— Begin Working data —

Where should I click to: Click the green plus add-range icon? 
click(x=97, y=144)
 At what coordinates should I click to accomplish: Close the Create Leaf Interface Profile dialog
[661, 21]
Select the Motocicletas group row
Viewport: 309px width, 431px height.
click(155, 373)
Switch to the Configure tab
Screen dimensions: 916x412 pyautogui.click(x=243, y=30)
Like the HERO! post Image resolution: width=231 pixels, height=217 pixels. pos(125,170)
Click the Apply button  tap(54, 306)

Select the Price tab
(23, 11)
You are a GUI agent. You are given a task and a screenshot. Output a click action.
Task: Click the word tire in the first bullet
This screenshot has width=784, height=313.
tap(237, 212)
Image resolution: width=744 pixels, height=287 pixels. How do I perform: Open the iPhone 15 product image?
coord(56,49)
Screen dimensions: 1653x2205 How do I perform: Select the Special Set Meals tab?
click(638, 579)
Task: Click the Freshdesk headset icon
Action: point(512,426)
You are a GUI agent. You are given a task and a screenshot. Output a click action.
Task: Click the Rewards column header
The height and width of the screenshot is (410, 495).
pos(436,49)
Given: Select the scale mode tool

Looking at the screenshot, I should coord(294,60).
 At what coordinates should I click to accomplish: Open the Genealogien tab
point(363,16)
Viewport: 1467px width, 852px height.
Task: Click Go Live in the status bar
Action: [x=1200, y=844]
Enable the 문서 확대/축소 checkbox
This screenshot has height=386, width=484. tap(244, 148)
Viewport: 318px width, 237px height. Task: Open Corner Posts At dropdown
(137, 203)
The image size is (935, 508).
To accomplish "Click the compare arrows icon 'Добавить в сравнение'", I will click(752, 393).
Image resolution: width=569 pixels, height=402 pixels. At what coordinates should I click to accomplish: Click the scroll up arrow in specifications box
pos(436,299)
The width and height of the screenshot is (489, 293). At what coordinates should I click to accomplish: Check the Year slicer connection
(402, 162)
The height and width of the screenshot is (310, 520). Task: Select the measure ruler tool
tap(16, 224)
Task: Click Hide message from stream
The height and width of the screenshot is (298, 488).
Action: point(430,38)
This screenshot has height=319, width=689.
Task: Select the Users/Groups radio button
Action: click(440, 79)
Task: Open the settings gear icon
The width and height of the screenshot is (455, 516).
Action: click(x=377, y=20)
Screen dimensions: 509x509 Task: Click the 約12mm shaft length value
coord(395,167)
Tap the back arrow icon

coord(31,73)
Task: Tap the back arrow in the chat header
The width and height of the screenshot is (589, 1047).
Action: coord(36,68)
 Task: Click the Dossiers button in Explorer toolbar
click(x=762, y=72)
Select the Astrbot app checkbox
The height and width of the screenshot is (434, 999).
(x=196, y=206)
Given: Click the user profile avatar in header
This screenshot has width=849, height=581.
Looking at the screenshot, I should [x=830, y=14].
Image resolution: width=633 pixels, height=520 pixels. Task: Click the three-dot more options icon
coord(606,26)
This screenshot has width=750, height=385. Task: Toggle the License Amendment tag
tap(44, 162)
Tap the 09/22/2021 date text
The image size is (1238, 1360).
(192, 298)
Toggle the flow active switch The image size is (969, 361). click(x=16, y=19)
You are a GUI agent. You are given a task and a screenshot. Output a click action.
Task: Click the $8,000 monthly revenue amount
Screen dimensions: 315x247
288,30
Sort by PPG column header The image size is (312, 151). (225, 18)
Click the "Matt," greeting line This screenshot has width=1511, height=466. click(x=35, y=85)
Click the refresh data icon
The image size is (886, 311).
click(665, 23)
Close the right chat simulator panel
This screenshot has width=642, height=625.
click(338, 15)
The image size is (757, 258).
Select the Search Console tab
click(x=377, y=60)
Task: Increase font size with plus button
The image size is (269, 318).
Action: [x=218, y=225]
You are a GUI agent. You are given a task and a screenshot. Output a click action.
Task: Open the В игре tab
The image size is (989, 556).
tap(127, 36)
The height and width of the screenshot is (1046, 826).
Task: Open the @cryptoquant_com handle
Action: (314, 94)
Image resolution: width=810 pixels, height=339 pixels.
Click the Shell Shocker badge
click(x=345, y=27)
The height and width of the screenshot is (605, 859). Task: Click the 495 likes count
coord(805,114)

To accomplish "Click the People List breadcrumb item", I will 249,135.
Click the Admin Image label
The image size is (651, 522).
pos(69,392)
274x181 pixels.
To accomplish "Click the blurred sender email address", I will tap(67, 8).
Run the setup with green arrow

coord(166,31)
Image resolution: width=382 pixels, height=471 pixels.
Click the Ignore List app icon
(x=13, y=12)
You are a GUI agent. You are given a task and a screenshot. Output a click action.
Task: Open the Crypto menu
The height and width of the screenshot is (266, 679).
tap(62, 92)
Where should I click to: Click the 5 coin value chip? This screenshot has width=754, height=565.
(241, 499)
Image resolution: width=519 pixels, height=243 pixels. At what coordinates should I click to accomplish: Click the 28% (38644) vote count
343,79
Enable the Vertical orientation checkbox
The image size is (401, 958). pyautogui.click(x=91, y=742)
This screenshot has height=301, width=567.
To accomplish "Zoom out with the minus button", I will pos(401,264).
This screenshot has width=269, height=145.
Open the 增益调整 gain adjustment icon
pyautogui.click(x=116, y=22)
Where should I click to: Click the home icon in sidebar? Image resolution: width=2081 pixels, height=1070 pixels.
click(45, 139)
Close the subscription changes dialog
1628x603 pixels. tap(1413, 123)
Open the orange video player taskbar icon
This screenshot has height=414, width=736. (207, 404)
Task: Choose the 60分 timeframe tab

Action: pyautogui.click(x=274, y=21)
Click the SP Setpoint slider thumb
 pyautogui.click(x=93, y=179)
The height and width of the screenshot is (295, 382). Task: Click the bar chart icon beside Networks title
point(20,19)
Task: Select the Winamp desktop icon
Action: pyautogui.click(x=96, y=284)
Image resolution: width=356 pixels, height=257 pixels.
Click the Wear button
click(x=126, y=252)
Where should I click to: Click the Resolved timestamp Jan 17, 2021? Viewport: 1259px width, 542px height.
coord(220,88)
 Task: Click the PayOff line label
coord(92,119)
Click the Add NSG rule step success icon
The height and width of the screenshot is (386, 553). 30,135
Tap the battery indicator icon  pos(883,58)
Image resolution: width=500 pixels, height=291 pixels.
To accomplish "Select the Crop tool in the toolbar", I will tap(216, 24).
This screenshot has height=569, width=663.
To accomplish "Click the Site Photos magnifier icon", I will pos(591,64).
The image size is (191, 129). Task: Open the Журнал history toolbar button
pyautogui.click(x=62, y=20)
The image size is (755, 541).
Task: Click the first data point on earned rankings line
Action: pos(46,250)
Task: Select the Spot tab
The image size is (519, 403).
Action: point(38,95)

— End Working data —

→ Do this
Copy every line of these rows verbatim.

→ Output for this exercise
Where should I click to: Click the green plus add-range icon? 
click(x=97, y=144)
 At what coordinates should I click to accomplish: Close the Create Leaf Interface Profile dialog
[661, 21]
Select the Motocicletas group row
Viewport: 309px width, 431px height.
click(155, 373)
Switch to the Configure tab
Screen dimensions: 916x412 pyautogui.click(x=243, y=30)
Like the HERO! post Image resolution: width=231 pixels, height=217 pixels. pos(125,170)
Click the Apply button  tap(54, 306)

Select the Price tab
(23, 11)
You are a GUI agent. You are given a task and a screenshot. Output a click action.
Task: Click the word tire in the first bullet
This screenshot has width=784, height=313.
tap(237, 212)
Image resolution: width=744 pixels, height=287 pixels. How do I perform: Open the iPhone 15 product image?
coord(56,49)
Screen dimensions: 1653x2205 How do I perform: Select the Special Set Meals tab?
click(638, 579)
Task: Click the Freshdesk headset icon
Action: point(512,426)
You are a GUI agent. You are given a task and a screenshot. Output a click action.
Task: Click the Rewards column header
The height and width of the screenshot is (410, 495).
pos(436,49)
Given: Select the scale mode tool

Looking at the screenshot, I should coord(294,60).
 At what coordinates should I click to accomplish: Open the Genealogien tab
point(363,16)
Viewport: 1467px width, 852px height.
Task: Click Go Live in the status bar
Action: [x=1200, y=844]
Enable the 문서 확대/축소 checkbox
This screenshot has height=386, width=484. tap(244, 148)
Viewport: 318px width, 237px height. Task: Open Corner Posts At dropdown
(137, 203)
The image size is (935, 508).
To accomplish "Click the compare arrows icon 'Добавить в сравнение'", I will click(752, 393).
Image resolution: width=569 pixels, height=402 pixels. At what coordinates should I click to accomplish: Click the scroll up arrow in specifications box
pos(436,299)
The width and height of the screenshot is (489, 293). At what coordinates should I click to accomplish: Check the Year slicer connection
(402, 162)
The height and width of the screenshot is (310, 520). Task: Select the measure ruler tool
tap(16, 224)
Task: Click Hide message from stream
The height and width of the screenshot is (298, 488).
Action: point(430,38)
This screenshot has height=319, width=689.
Task: Select the Users/Groups radio button
Action: click(440, 79)
Task: Open the settings gear icon
The width and height of the screenshot is (455, 516).
Action: click(x=377, y=20)
Screen dimensions: 509x509 Task: Click the 約12mm shaft length value
coord(395,167)
Tap the back arrow icon

coord(31,73)
Task: Tap the back arrow in the chat header
The width and height of the screenshot is (589, 1047).
Action: coord(36,68)
 Task: Click the Dossiers button in Explorer toolbar
click(x=762, y=72)
Select the Astrbot app checkbox
The height and width of the screenshot is (434, 999).
(x=196, y=206)
Given: Click the user profile avatar in header
This screenshot has width=849, height=581.
Looking at the screenshot, I should [x=830, y=14].
Image resolution: width=633 pixels, height=520 pixels. Task: Click the three-dot more options icon
coord(606,26)
This screenshot has width=750, height=385. Task: Toggle the License Amendment tag
tap(44, 162)
Tap the 09/22/2021 date text
The image size is (1238, 1360).
(192, 298)
Toggle the flow active switch The image size is (969, 361). click(x=16, y=19)
You are a GUI agent. You are given a task and a screenshot. Output a click action.
Task: Click the $8,000 monthly revenue amount
Screen dimensions: 315x247
288,30
Sort by PPG column header The image size is (312, 151). (225, 18)
Click the "Matt," greeting line This screenshot has width=1511, height=466. click(x=35, y=85)
Click the refresh data icon
The image size is (886, 311).
click(665, 23)
Close the right chat simulator panel
This screenshot has width=642, height=625.
click(338, 15)
The image size is (757, 258).
Select the Search Console tab
click(x=377, y=60)
Task: Increase font size with plus button
The image size is (269, 318).
Action: [x=218, y=225]
You are a GUI agent. You are given a task and a screenshot. Output a click action.
Task: Open the В игре tab
The image size is (989, 556).
tap(127, 36)
The height and width of the screenshot is (1046, 826).
Task: Open the @cryptoquant_com handle
Action: (314, 94)
Image resolution: width=810 pixels, height=339 pixels.
Click the Shell Shocker badge
click(x=345, y=27)
The height and width of the screenshot is (605, 859). Task: Click the 495 likes count
coord(805,114)

To accomplish "Click the People List breadcrumb item", I will 249,135.
Click the Admin Image label
The image size is (651, 522).
pos(69,392)
274x181 pixels.
To accomplish "Click the blurred sender email address", I will tap(67, 8).
Run the setup with green arrow

coord(166,31)
Image resolution: width=382 pixels, height=471 pixels.
Click the Ignore List app icon
(x=13, y=12)
You are a GUI agent. You are given a task and a screenshot. Output a click action.
Task: Open the Crypto menu
The height and width of the screenshot is (266, 679).
tap(62, 92)
Where should I click to: Click the 5 coin value chip? This screenshot has width=754, height=565.
(241, 499)
Image resolution: width=519 pixels, height=243 pixels. At what coordinates should I click to accomplish: Click the 28% (38644) vote count
343,79
Enable the Vertical orientation checkbox
The image size is (401, 958). pyautogui.click(x=91, y=742)
This screenshot has height=301, width=567.
To accomplish "Zoom out with the minus button", I will pos(401,264).
This screenshot has width=269, height=145.
Open the 增益调整 gain adjustment icon
pyautogui.click(x=116, y=22)
Where should I click to: Click the home icon in sidebar? Image resolution: width=2081 pixels, height=1070 pixels.
click(45, 139)
Close the subscription changes dialog
1628x603 pixels. tap(1413, 123)
Open the orange video player taskbar icon
This screenshot has height=414, width=736. (207, 404)
Task: Choose the 60分 timeframe tab

Action: pyautogui.click(x=274, y=21)
Click the SP Setpoint slider thumb
 pyautogui.click(x=93, y=179)
The height and width of the screenshot is (295, 382). Task: Click the bar chart icon beside Networks title
point(20,19)
Task: Select the Winamp desktop icon
Action: pyautogui.click(x=96, y=284)
Image resolution: width=356 pixels, height=257 pixels.
Click the Wear button
click(x=126, y=252)
Where should I click to: Click the Resolved timestamp Jan 17, 2021? Viewport: 1259px width, 542px height.
coord(220,88)
 Task: Click the PayOff line label
coord(92,119)
Click the Add NSG rule step success icon
The height and width of the screenshot is (386, 553). 30,135
Tap the battery indicator icon  pos(883,58)
Image resolution: width=500 pixels, height=291 pixels.
To accomplish "Select the Crop tool in the toolbar", I will tap(216, 24).
This screenshot has height=569, width=663.
To accomplish "Click the Site Photos magnifier icon", I will pos(591,64).
The image size is (191, 129). Task: Open the Журнал history toolbar button
pyautogui.click(x=62, y=20)
The image size is (755, 541).
Task: Click the first data point on earned rankings line
Action: pos(46,250)
Task: Select the Spot tab
The image size is (519, 403).
Action: point(38,95)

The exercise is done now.